The first and second transverse elements 12, 14 are interconnected by a first side element 18 on a first side of the central longitudinal axis L and a second side element 20 on a second, opposed side of the longitudinal axis L. Similarly, the second and third transverse elements 14, 16 are interconnected by a third side element 22 positioned entirely on one side of the longitudinal axis L and a fourth side element 24 positioned entirely on the opposite side of the longitudinal axis L.

In this example, the side elements 18, 20, 22, 24 are shown as articulated frames, but it should be understood that many alternatives are possible. The side elements may be formed of panels or individual rods, with or without the hinges described below. When hinges are used, they can be formed as living hinges or as multiple-part hinges. In some cases, the side elements may be rigid rods, bars, or tubes extending between adjacent transverse elements and shaped to fail in a predictable way during an impact.

In the example of FIG. 1, the four side elements 18, 20, 22, 24 are identical, and one of the side elements 18 will be taken as representative. The side element 18 includes a first frame 26 and a second frame 28. The first frame 26 is connected by first hinges 30 to the first transverse element 12, and the second frame 28 is connected by second hinges 32 to the second transverse element 14. The first and second frames 26, 28 are connected together by center hinges 34. The hinges 30, 32, 34 are oriented to permit the frames 26, 28 to hinge outwardly (away from the longitudinal axis L) when the frame 10 collapses in an impact.

The frame 10 defines first and second bays surrounded by the transverse elements 12, 14, 16 and the side elements 18, 20, 22, 24. First and second energy absorbers 36, 38 are positioned in the first and second bays, respectively. When the frame 10 collapses in an impact, the energy absorbers 36, 38 are axially collapsed, thereby providing deceleration forces that slow the impacting vehicle.

The energy absorbers 36, 38 can take many forms, and the energy absorbers described in Leonhardt U.S. Pat. No. 6,092,959 patent can be taken as examples. It is not required in all embodiments that an energy absorber be placed within the frame 10, and in some examples the energy absorbing characteristics of the frame itself are sufficient to provide the desired decelerating forces.

In FIG. 1, diagonal cable braces 37 are shown in dotted lines in order to make FIG. 1 more readable. These diagonal braces 37 improve rigidity of the frame 10 prior to collapse, without impeding collapse in an impact. Typically, the diagonal braces 37 are formed as flexible cables.

The first transverse element 12 is secured to a mounting arrangement 39 that is adapted to cantilever the frame 10 from the rear of a shadow vehicle such as a truck.

The elements 12 through 39 described above may take many forms, and they may, for example, be formed as described in Leonhardt U.S. Pat. No. 6,092,959, assigned to the assignee of the present invention and hereby incorporated by reference in its entirety.

One important difference between the frame 10 and the frame shown in the Leonhardt patent relates to the first and second tension elements 40, 42. Each of the tension elements 40, 42 includes a respective mechanical fuse 44, 46, and the mechanical fuses 44, 46 hold the respective tension elements 40, 42 intact until a tensile load is placed on the tensile elements that exceeds a predetermined threshold value. When this occurs, the mechanical fuses 44, 46 separate, thereby decoupling the opposed side elements 18, 20; 22, 24.

PROBLEM 1.
Decide whether each statement below agrees with the passage about the collapsible frame, answering yes or no and quoting the words of the passage that decide it. (a) The four side elements in FIG. 1 are identical. (b) The diagonal braces are typically formed as rigid bars. (c) Every embodiment requires an energy absorber within the frame.

Source data
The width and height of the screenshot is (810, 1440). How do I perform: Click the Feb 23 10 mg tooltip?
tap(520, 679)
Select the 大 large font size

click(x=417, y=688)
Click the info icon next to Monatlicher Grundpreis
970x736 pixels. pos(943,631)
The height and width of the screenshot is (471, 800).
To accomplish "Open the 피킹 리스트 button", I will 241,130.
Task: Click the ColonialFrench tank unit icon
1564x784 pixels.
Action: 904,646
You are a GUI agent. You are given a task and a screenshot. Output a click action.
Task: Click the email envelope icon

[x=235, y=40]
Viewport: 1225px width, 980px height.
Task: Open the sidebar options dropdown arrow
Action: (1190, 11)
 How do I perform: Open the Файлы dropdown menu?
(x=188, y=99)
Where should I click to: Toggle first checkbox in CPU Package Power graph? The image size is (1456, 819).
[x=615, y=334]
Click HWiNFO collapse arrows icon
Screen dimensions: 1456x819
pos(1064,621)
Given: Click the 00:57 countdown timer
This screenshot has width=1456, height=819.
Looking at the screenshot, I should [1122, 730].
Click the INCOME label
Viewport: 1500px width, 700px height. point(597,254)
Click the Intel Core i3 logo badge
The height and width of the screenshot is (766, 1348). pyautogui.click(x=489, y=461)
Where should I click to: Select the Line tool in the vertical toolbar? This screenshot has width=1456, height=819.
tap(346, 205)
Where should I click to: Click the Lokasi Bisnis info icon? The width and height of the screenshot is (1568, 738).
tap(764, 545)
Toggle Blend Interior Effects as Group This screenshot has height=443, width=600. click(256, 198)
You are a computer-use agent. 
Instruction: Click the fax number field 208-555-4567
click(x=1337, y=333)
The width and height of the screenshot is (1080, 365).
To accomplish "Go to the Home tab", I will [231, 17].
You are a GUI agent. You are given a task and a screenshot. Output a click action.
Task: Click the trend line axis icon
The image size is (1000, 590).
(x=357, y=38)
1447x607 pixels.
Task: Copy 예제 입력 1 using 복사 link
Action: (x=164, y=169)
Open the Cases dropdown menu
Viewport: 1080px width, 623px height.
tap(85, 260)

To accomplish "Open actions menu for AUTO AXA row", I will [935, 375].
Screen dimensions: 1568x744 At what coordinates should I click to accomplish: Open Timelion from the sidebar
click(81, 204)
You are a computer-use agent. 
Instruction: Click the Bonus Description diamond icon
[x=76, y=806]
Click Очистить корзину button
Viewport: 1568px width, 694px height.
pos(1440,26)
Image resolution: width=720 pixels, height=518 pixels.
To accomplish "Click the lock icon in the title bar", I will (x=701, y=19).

PROBLEM 2.
Output the lines of the records from the line with "Select the 大 large font size" to the line with "Looking at the", both included, reproducing each one exactly.

CORRECT RESULT 1.
(a) Yes: "the four side elements 18, 20, 22, 24 are identical"
(b) No: "Typically, the diagonal braces 37 are formed as flexible cables."
(c) No: "It is not required in all embodiments that an energy absorber be placed within the frame 10"

CORRECT RESULT 2.
Select the 大 large font size

click(x=417, y=688)
Click the info icon next to Monatlicher Grundpreis
970x736 pixels. pos(943,631)
The height and width of the screenshot is (471, 800).
To accomplish "Open the 피킹 리스트 button", I will 241,130.
Task: Click the ColonialFrench tank unit icon
1564x784 pixels.
Action: 904,646
You are a GUI agent. You are given a task and a screenshot. Output a click action.
Task: Click the email envelope icon

[x=235, y=40]
Viewport: 1225px width, 980px height.
Task: Open the sidebar options dropdown arrow
Action: (1190, 11)
 How do I perform: Open the Файлы dropdown menu?
(x=188, y=99)
Where should I click to: Toggle first checkbox in CPU Package Power graph? The image size is (1456, 819).
[x=615, y=334]
Click HWiNFO collapse arrows icon
Screen dimensions: 1456x819
pos(1064,621)
Given: Click the 00:57 countdown timer
This screenshot has width=1456, height=819.
Looking at the screenshot, I should [1122, 730].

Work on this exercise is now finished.